Objective(s): To understand and predict the impacts of permafrost thaw on water resources and ecosystems.

Project Description: Understanding the integrated eco-hydrological behavior of ecosystems in the context of thawing permafrost is a major challenge. To meet this, the research team will measure the present surface and near-surface water supplies and their inter-annual variability assuming a condition of no permafrost thaw. The research team will also develop new knowledge on the eco-hydrology of the major ecosystems (i.e. bogs, fens, peat plateaus) needed to develop new science-based tools to predict the future supply of water for the next 50 years.

The specific scientific objectives are to:
1: Develop fundamental knowledge of the major ecosystems and estimate the amount of water present. The watershed responses to changes in permafrost regime and the rate and trajectory of such changes will also be examined.
2: Develop and test a new suite of eco-hydrological predictive tools for simulating the responses of ecosystems to permafrost thaw and the rate and pattern of ecosystem change.
3: Apply the new integrated eco-hydrological models to predict terrestrial and aquatic ecosystem responses to permafrost thaw extending over the next half-century.

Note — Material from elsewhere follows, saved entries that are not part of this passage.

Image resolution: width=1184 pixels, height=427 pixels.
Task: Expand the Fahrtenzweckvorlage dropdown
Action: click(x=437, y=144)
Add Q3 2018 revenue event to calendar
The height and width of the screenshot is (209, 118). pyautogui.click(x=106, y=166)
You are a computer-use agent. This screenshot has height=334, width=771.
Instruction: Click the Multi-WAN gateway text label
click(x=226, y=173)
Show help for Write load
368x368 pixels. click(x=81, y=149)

The research team will examine permafrost, ecology, hydrology and their interactions. The present condition of each of these Earth system components is determined by extrinsic factors including prevailing climate, disturbance and geological setting. Further, these factors display complex feed backs and interactions that influence ecosystem function and services. To understand these complexities, the research team will begin by evaluating and integrating state-of-the-art models to identify the knowledge gaps. This knowledge will be used to drive the field and laboratory research, with integration occurring annually and in a final culminating report of this project.

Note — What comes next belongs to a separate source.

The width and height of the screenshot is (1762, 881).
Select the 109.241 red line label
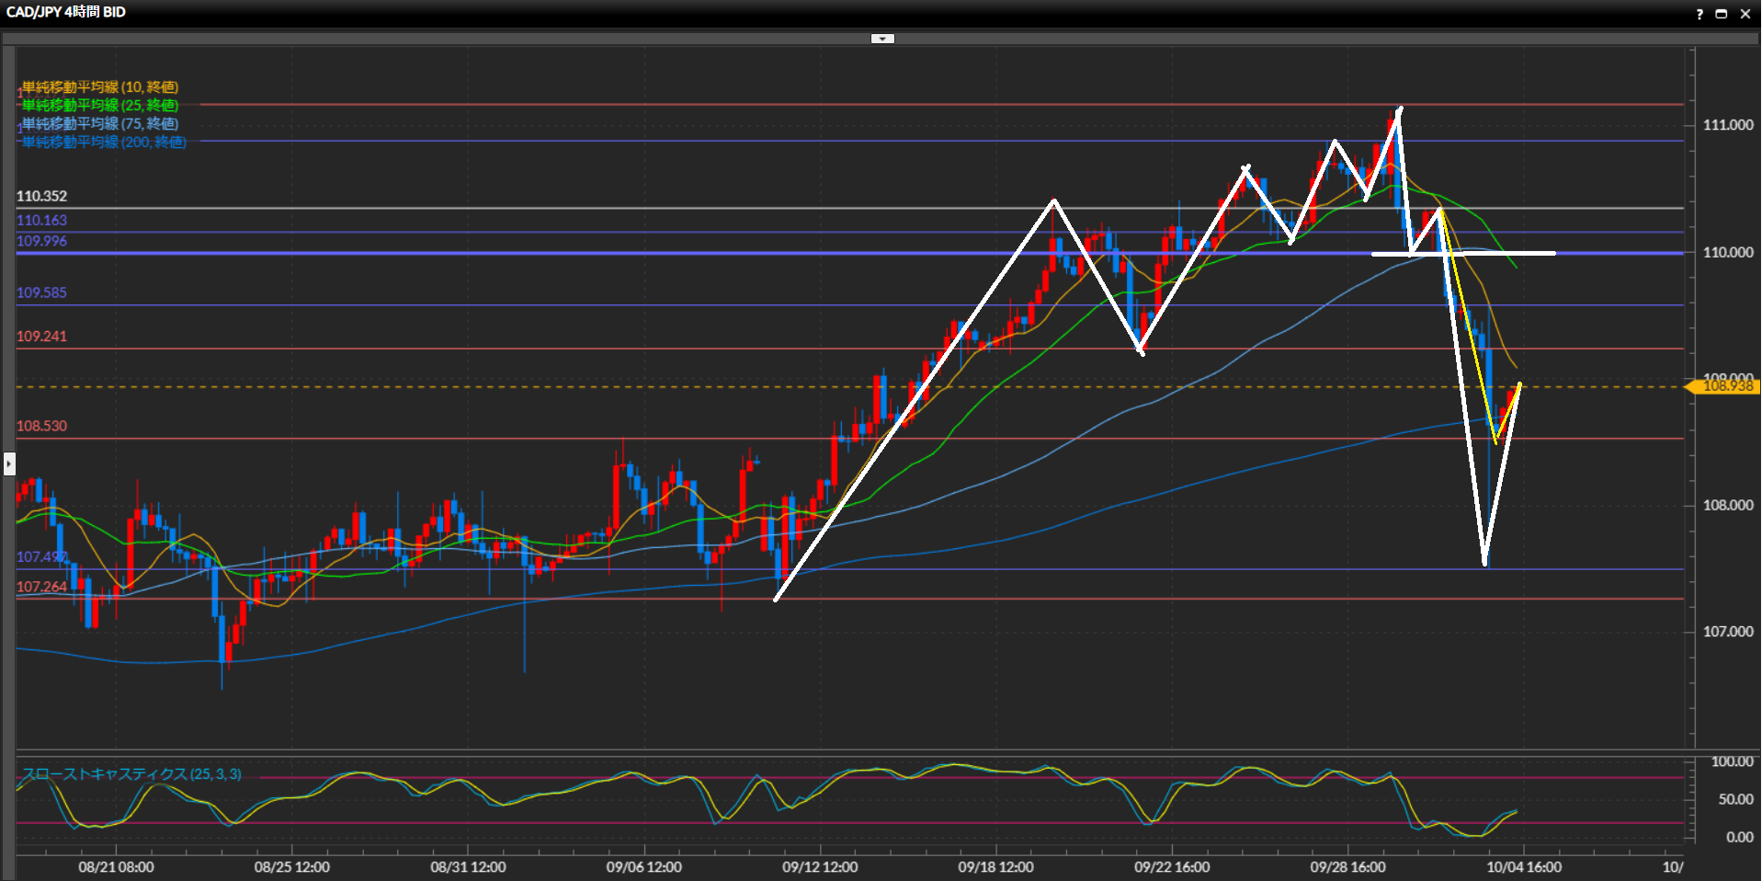[42, 337]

The ultimate goal of this project is to predict the stream flow regime over the next 50 years, including the total annual flow, peak flow timing and volume, baseflow amount, and frequency of high flow and low flow events. The basic frame work is similar to the standard approach used in non-permafrost regions of Canada, where a large-scale, distributed hydrological model is calibrated and validated under the present and historical conditions and subsequently used with a model of future climate. The unique challenge in the study region is that the rapid thawing of permafrost can potentially cause a major change in the hydrological characteristics of river basins. Therefore, the conditions within each grid cell of the hydrological model need to be updated over the course of the 50-year simulation, which requires the prediction of permafrost thawing and the subsequent response of landscape (e.g. forested areas turning into wetlands).

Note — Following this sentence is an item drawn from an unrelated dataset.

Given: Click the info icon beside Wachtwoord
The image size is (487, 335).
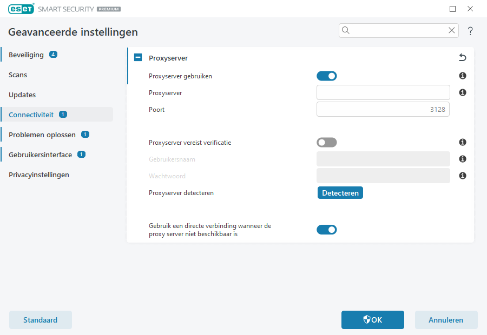Looking at the screenshot, I should point(463,176).
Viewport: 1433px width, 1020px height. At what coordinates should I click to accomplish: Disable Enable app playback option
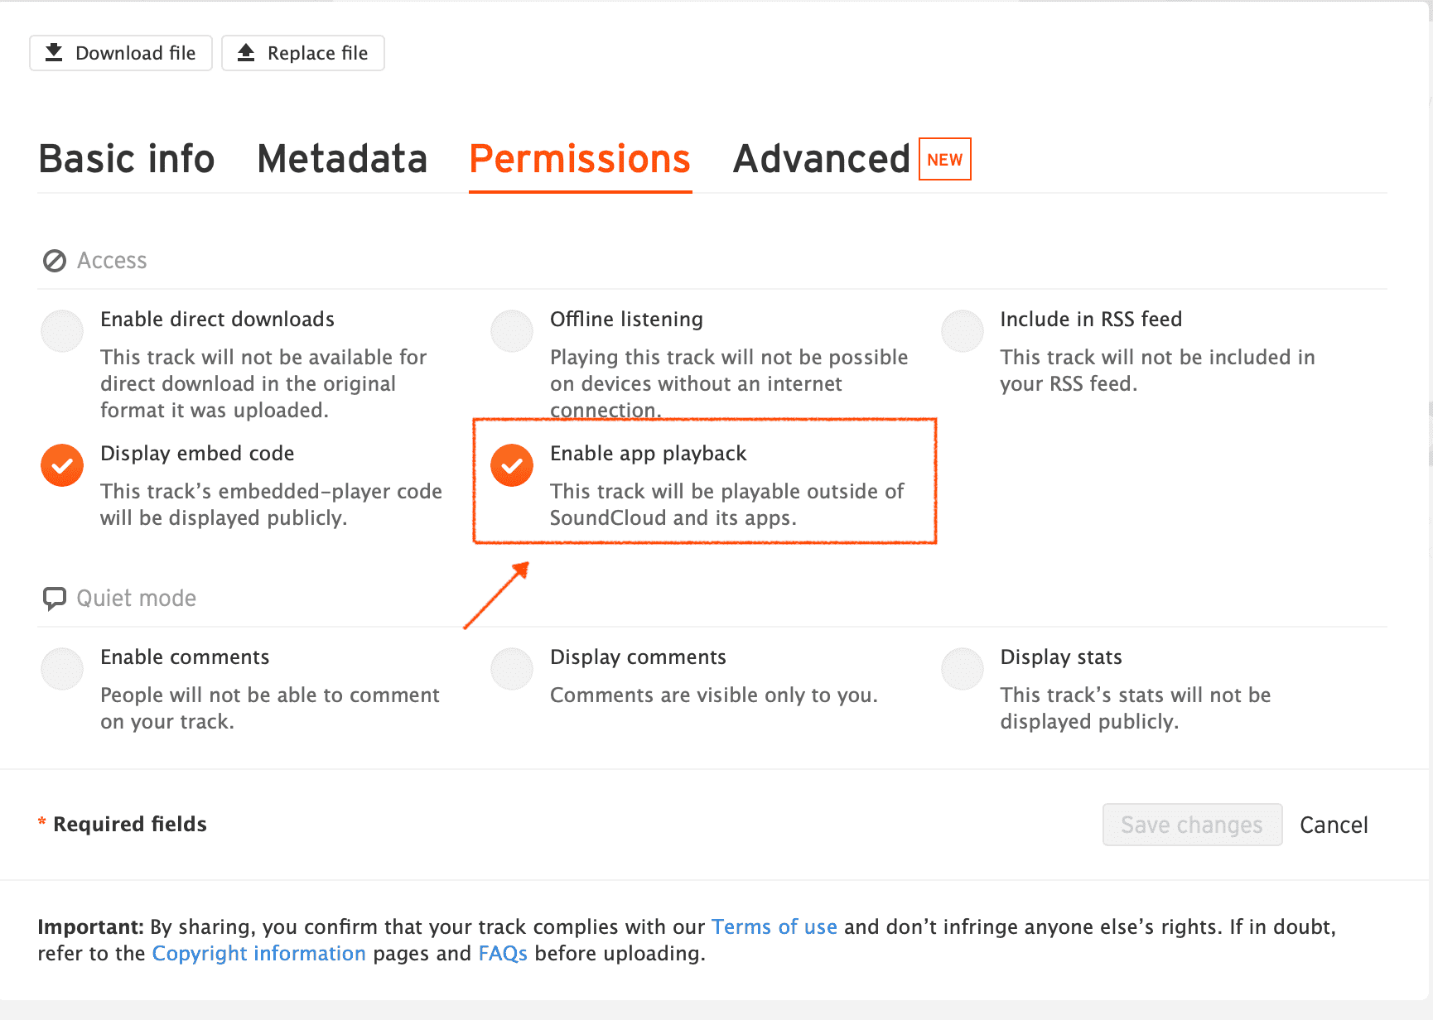point(512,465)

To implement these processes in a grid-based hydrological model, the research team will set up several Northern Ecosystem Soil Temperature (NEST) models within each grid cell. NEST is a one-dimensional energy and water transfer model specifically designed to simulate the evolution of permafrost under different land covers. Multiple NEST models will represent different landcover types within the grid cell (e.g. bog, fen, peat plateau), and a new algorithm will be developed to simulate the lateral exchange of water and energy among the NEST models. NEST models will be embedded within a hydrological model, which provides the hydrological boundary condition for NEST, while NEST provides the information on permafrost and land cover distribution to the hydrological model.

The coupled model development will be conducted using the data from Scotty Creek Basin. Once the model is complete, it will be tested for the Scotty Creek Basin and the adjacent Jean-Marie Creek Basin, where long term climate and stream flow data, as well as spatial information (e.g. distribution of permafrost) are available from the analysis of archived aerial photographs and satellite images. The research team will have access to regional climate simulation data generated by Environment Canada through existing research partnerships, which will be used to drive the coupled model for future climate scenarios.

Engagement of communities is a priority for the purpose of 2-way knowledge flow and education of researchers and communities alike. Guidance of project will be sought through public consultation with community groups at Jean-Marie and Fort Simpson.

The research team continues to liaise with the Liddli Kue and Jean-Marie First Nations. Annual reports to the Aurora Research Institute and publications will be sent to the communities each year. The Principal Investigator also visits as many of the band offices and government agencies when he is in the Fort Simpson region. Dissemination and outreach is enhanced through the 10-year (2010-2020) Partnership Agreement between Laurier and the GNWT. Recently the Partnership appointed a community Liaison to facilitate two-way communication with communities.

The fieldwork for this study will be conducted from March 16, 2015 to August 31, 2015.